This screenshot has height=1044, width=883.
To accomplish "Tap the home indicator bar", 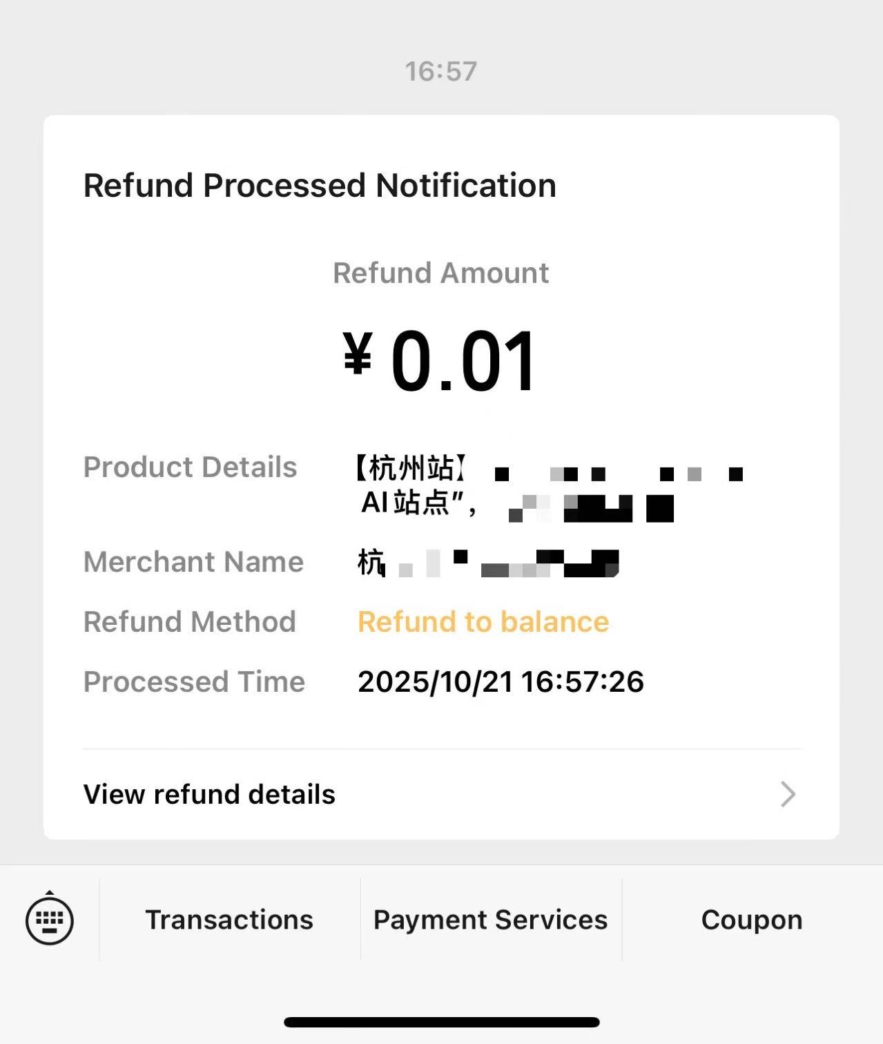I will [441, 1023].
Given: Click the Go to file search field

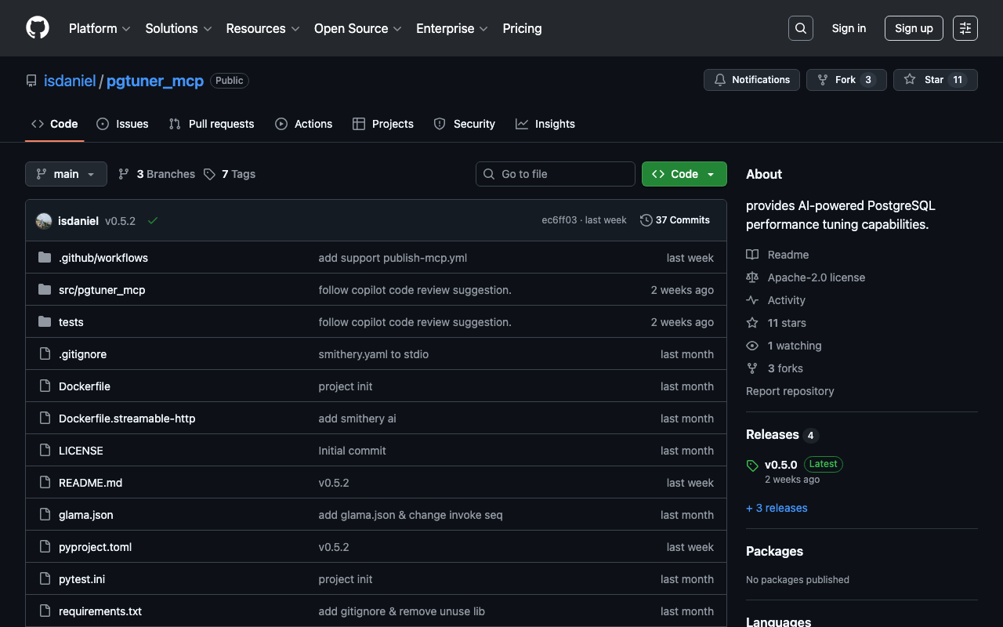Looking at the screenshot, I should (556, 174).
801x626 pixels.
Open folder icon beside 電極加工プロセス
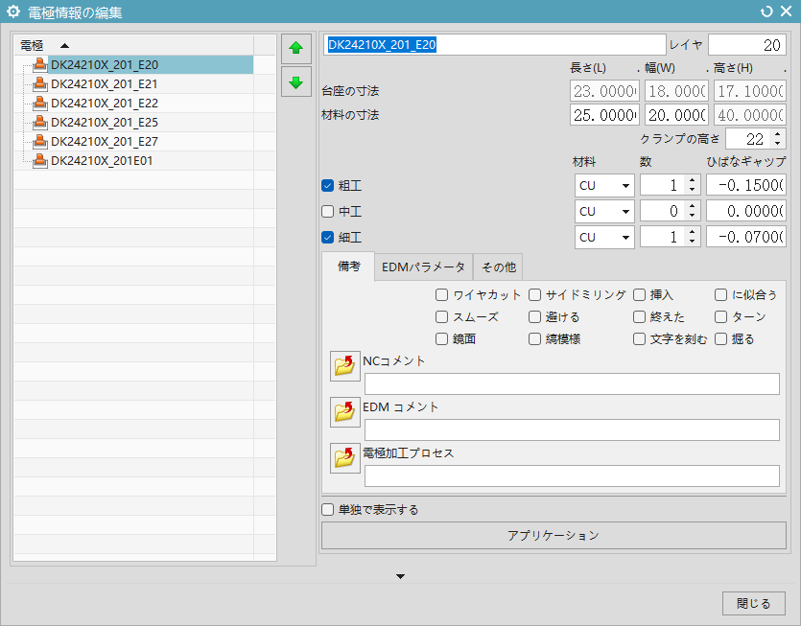pyautogui.click(x=344, y=458)
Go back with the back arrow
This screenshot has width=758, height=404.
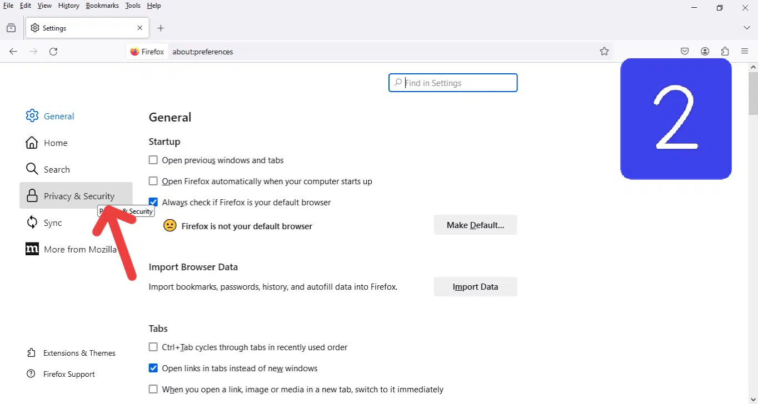pyautogui.click(x=13, y=52)
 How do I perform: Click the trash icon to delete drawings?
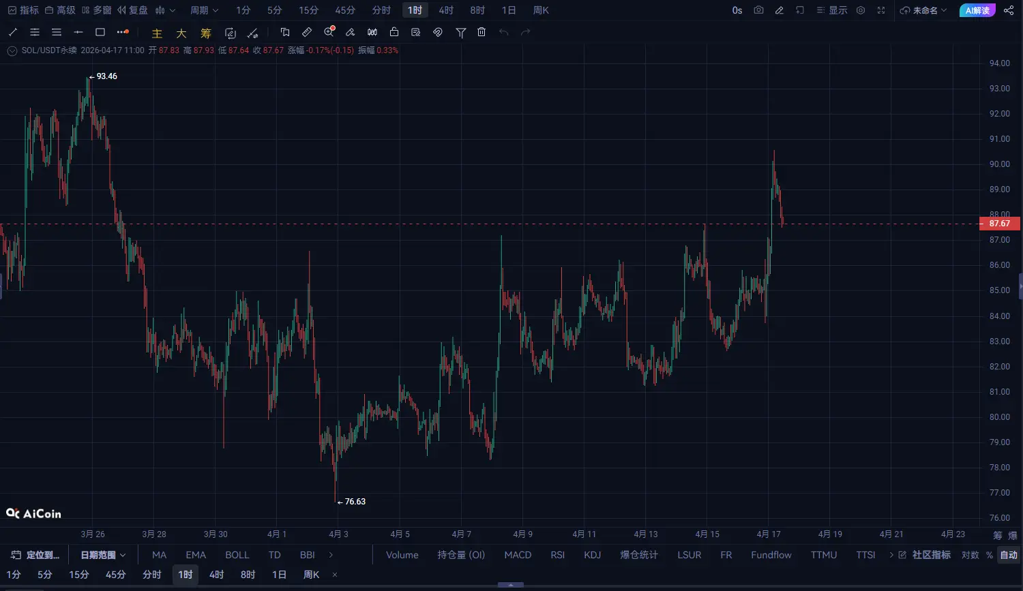point(481,32)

▬▬▬▬▬▬▬▬▬▬

WORK TO BE COMPLETED
Set down the line containing "How do I perform: Click", then every later line through the end of the material, exactly as written; omit any picture.

RESPONSE TO THIS EXERCISE
 How do I perform: Click the trash icon to delete drawings?
point(481,32)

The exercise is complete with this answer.